Mar 27 14:10:55 iwf-dl360-17 crmd[3606]: notice: Node iwf-dl360-18 state is now lost
Mar 27 14:10:55 iwf-dl360-17 pacemakerd[3591]: notice: Node iwf-dl360-18 state is now lost
Mar 27 14:10:55 iwf-dl360-17 crmd[3606]: notice: do_shutdown of peer iwf-dl360-18 is complete
Mar 27 14:11:04 iwf-dl360-17 systemd: Reloading.

Comment 3 Govind Kulkarni 2022-07-05 10:08:51 UTC
Due to network issues, same bug got filed 3 times 2103867/2103866 and 2103862.
Please close any two of them.
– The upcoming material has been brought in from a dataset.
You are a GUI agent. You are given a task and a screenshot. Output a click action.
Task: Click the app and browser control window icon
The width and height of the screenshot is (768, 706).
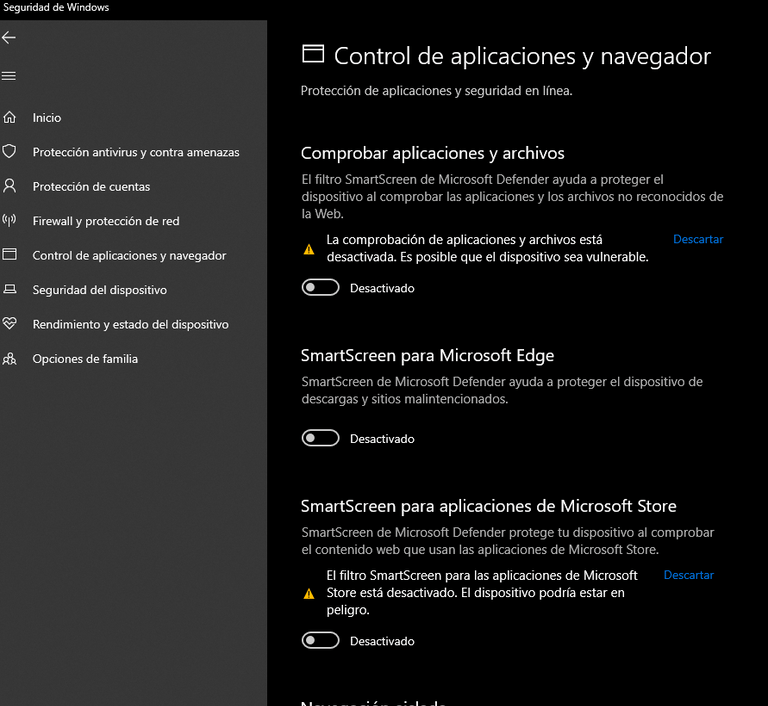[x=10, y=255]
Sorry for the inconvenience.

Comment 4 Jan Friesse 2022-07-07 07:08:22 UTC
*** Bug 2103862 has been marked as a duplicate of this bug. ***

Comment 5 Jan Friesse 2022-07-07 07:08:26 UTC
*** Bug 2103866 has been marked as a duplicate of this bug. ***

Comment 6 Jan Friesse 2022-07-07 07:22:38 UTC
From the short part of log I'm pretty sure this is not corosync bug:
Mar 27 14:10:55 iwf-dl360-17 pengine[3605]: notice: Scheduling shutdown of node iwf-dl360-18
Mar 27 14:10:55 iwf-dl360-17 pengine[3605]: notice: * Shutdown iwf-dl360-18
...

so it was pacemaker decision to shutdown iwf-dl360-18. For now, assigning to pacemaker for deeper investigation - but I would recommend to take a look to nfs volume timeouts.

Comment 7 Ken Gaillot 2022-07-07 20:09:30 UTC
Hi,

It is unclear which component is relevant here without further information.

Further investigation is best done in a support case, which can look at the wider environment and how components work together, rather than here in bugzilla, which focuses on bugs in a single software component. You can initiate a case with Red Hat's Global Support Services group through one of the methods listed at the following link:

  https://access.redhat.com/start/how-to-engage-red-hat-support

From there, we can collect additional information and take a closer look at the specifics of this incident to help resolve the underlying problem.